▶ [Records shown]:
:::

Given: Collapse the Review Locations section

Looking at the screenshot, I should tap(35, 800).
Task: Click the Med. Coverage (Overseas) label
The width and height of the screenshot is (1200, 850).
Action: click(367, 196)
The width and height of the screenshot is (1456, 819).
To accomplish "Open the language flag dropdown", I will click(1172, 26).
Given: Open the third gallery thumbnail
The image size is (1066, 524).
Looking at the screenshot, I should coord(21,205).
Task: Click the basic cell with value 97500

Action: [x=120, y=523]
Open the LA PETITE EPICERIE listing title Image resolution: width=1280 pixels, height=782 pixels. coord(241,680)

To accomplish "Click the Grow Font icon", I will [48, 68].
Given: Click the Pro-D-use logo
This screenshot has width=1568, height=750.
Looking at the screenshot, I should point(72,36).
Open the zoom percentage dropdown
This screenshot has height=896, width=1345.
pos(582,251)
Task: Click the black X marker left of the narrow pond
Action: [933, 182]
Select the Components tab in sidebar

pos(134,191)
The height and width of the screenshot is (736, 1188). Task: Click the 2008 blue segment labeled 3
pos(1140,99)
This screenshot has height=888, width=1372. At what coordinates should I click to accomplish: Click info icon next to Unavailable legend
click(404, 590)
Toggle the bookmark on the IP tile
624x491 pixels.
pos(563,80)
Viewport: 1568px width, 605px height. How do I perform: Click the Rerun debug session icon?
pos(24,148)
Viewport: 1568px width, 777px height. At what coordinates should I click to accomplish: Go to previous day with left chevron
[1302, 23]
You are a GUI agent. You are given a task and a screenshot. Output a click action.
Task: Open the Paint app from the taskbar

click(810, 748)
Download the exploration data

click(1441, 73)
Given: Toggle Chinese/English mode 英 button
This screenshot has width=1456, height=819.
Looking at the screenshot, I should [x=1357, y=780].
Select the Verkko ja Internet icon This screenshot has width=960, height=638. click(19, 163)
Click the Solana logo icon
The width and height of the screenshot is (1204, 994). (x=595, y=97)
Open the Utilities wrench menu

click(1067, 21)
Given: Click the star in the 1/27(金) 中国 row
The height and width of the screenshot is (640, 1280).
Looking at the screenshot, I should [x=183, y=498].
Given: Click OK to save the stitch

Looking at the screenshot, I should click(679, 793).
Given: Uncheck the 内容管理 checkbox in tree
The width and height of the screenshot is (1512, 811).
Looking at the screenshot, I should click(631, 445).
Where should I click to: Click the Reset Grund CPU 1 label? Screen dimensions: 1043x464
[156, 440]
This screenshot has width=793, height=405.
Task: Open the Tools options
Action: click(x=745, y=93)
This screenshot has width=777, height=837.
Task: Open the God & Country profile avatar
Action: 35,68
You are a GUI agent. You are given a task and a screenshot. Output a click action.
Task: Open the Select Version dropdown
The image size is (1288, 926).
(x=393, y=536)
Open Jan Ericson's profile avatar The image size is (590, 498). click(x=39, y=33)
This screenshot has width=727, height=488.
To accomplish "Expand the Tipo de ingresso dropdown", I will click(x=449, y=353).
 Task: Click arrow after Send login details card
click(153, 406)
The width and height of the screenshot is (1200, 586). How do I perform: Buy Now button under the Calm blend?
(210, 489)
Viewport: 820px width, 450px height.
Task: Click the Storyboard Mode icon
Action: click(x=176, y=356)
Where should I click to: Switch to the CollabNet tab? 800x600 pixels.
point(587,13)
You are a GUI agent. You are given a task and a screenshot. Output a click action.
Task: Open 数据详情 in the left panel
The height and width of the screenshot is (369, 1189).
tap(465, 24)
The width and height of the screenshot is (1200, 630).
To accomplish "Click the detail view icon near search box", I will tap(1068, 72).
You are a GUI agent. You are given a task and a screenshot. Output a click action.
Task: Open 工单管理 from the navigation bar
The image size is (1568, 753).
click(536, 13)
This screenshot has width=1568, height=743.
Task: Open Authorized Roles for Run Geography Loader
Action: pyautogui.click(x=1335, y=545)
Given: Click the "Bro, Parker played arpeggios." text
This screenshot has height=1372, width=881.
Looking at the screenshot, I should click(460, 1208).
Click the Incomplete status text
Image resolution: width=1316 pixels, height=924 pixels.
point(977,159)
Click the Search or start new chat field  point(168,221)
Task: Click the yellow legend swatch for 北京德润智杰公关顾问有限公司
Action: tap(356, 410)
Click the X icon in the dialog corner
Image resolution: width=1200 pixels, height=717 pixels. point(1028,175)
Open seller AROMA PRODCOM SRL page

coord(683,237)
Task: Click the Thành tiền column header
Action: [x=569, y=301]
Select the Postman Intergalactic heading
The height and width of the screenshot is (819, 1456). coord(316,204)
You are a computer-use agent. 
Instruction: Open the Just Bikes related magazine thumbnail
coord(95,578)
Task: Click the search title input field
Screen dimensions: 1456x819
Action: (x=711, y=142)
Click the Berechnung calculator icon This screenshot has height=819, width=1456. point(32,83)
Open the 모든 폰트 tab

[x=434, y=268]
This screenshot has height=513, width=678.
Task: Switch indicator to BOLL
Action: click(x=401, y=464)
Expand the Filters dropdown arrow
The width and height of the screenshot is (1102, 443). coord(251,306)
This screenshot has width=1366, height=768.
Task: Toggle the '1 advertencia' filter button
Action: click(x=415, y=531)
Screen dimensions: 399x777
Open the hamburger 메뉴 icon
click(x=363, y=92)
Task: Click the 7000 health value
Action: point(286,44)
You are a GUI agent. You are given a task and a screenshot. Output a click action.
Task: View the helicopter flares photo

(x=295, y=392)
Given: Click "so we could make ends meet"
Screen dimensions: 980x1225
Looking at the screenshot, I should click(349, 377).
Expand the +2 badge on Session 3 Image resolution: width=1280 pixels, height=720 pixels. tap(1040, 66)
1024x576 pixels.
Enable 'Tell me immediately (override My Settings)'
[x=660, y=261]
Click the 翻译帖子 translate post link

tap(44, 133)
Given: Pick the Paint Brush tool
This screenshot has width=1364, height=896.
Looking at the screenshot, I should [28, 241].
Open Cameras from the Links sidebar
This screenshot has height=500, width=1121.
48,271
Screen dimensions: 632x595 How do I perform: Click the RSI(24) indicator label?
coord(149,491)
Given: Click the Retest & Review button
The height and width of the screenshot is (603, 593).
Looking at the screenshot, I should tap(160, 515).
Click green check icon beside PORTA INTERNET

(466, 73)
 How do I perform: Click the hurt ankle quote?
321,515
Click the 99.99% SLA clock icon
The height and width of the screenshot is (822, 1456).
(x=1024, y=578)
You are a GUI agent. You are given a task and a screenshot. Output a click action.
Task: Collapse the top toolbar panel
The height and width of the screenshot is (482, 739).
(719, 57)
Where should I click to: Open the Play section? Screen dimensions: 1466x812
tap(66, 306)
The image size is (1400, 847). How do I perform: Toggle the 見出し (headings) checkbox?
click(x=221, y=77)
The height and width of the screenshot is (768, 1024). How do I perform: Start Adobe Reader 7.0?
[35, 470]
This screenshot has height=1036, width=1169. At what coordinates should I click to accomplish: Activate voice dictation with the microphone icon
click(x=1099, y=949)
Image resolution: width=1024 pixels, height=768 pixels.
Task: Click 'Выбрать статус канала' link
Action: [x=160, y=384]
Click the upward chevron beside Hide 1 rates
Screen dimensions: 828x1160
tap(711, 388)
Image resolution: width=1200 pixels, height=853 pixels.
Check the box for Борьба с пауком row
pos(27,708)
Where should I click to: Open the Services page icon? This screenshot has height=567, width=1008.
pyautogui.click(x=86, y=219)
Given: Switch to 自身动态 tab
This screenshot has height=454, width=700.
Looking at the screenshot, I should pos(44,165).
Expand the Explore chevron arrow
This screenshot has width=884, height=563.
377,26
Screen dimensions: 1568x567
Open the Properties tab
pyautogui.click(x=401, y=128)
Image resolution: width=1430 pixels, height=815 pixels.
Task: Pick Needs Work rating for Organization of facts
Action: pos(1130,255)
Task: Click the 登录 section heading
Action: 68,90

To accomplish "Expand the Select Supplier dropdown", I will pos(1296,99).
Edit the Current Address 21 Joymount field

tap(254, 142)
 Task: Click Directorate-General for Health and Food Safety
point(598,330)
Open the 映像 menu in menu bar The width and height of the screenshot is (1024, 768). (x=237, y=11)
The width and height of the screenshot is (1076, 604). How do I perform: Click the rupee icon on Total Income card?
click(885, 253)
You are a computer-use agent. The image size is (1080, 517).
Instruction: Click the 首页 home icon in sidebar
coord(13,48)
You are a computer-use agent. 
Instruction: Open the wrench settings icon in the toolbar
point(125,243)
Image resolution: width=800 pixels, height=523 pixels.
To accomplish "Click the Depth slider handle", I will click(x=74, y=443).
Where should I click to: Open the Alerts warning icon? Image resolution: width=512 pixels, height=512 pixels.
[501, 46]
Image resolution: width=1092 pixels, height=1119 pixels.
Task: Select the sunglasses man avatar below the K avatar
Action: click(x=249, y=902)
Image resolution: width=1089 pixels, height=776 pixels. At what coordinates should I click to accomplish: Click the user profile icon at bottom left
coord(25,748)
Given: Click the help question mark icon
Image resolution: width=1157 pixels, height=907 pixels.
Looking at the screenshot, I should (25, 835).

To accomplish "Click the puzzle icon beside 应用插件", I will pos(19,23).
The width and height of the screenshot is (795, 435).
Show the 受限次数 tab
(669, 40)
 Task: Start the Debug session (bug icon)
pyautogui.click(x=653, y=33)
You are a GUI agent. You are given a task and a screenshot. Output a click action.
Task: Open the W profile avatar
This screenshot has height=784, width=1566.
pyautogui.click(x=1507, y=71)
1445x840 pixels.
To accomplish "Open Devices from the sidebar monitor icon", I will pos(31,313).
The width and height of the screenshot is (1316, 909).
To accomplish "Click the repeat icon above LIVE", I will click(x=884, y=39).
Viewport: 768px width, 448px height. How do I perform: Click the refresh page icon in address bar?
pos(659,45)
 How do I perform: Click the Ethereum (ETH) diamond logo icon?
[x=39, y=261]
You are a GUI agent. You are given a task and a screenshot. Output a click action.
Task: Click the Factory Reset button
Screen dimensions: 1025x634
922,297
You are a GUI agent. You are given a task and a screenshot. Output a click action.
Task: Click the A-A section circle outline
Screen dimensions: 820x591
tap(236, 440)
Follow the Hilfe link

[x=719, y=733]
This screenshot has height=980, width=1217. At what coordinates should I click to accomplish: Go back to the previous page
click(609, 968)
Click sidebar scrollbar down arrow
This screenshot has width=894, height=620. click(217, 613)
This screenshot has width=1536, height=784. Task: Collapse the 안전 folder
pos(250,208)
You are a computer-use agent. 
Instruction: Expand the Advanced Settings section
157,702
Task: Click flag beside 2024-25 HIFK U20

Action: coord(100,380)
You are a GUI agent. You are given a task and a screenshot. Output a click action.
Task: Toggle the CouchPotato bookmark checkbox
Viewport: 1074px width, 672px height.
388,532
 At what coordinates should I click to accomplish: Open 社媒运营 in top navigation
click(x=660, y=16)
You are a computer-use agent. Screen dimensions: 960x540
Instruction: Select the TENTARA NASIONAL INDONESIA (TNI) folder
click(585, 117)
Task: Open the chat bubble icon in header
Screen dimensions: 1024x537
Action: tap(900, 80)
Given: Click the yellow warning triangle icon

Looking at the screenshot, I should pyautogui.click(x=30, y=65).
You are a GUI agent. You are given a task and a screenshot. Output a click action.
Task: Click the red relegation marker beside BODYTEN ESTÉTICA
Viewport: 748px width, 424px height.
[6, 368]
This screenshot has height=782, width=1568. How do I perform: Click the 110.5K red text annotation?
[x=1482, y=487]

:::

▶ [Aim of the exercise]: Rescale everything from the line containing "Select the Components tab in sidebar" down to the line containing "pos(1140,99)", both ends included, and give only those lines. Repeat each line with its request, but multiply every click coordinate in the answers by 1.05 and round it to a whole number, rounding halves up.

▶ [Output for this exercise]:
Select the Components tab in sidebar

pos(141,201)
The height and width of the screenshot is (736, 1188). Task: Click the 2008 blue segment labeled 3
pos(1197,104)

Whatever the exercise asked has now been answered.